What is required => After finding the line that contains "This screenshot has height=742, width=1081." in the material below, print that line and all subsequent lines exactly, up to and including the last.

The input =>
____

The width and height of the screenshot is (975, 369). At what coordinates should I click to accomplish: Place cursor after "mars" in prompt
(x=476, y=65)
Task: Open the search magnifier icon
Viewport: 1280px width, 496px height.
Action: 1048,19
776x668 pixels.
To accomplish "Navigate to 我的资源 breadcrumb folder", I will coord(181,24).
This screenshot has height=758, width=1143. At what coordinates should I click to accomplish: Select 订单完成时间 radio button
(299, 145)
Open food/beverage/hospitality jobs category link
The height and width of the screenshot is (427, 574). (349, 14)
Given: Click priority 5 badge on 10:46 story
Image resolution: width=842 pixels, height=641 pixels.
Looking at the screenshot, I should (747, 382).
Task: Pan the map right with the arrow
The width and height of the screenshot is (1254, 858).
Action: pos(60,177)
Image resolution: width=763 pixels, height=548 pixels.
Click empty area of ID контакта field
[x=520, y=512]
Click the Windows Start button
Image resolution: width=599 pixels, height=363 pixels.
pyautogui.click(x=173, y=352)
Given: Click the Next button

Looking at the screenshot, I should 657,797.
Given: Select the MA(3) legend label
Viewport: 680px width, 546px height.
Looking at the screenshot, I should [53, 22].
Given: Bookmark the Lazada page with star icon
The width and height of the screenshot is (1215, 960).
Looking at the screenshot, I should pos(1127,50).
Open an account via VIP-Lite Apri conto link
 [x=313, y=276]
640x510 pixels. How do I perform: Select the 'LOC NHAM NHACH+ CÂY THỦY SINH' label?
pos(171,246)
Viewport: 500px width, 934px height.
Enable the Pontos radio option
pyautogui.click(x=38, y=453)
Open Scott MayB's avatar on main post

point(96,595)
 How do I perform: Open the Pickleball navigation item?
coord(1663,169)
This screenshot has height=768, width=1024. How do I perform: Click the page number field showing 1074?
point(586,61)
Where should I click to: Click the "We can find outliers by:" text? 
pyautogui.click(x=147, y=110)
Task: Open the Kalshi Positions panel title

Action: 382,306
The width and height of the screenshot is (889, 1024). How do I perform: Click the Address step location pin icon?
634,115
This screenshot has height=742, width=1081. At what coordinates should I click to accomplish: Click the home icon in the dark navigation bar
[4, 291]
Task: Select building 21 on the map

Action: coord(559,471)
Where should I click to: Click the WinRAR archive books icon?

____

Solution for this exercise =>
This screenshot has height=742, width=1081. At what coordinates should I click to accomplish: Click the home icon in the dark navigation bar
[4, 291]
Task: Select building 21 on the map

Action: coord(559,471)
Where should I click to: Click the WinRAR archive books icon?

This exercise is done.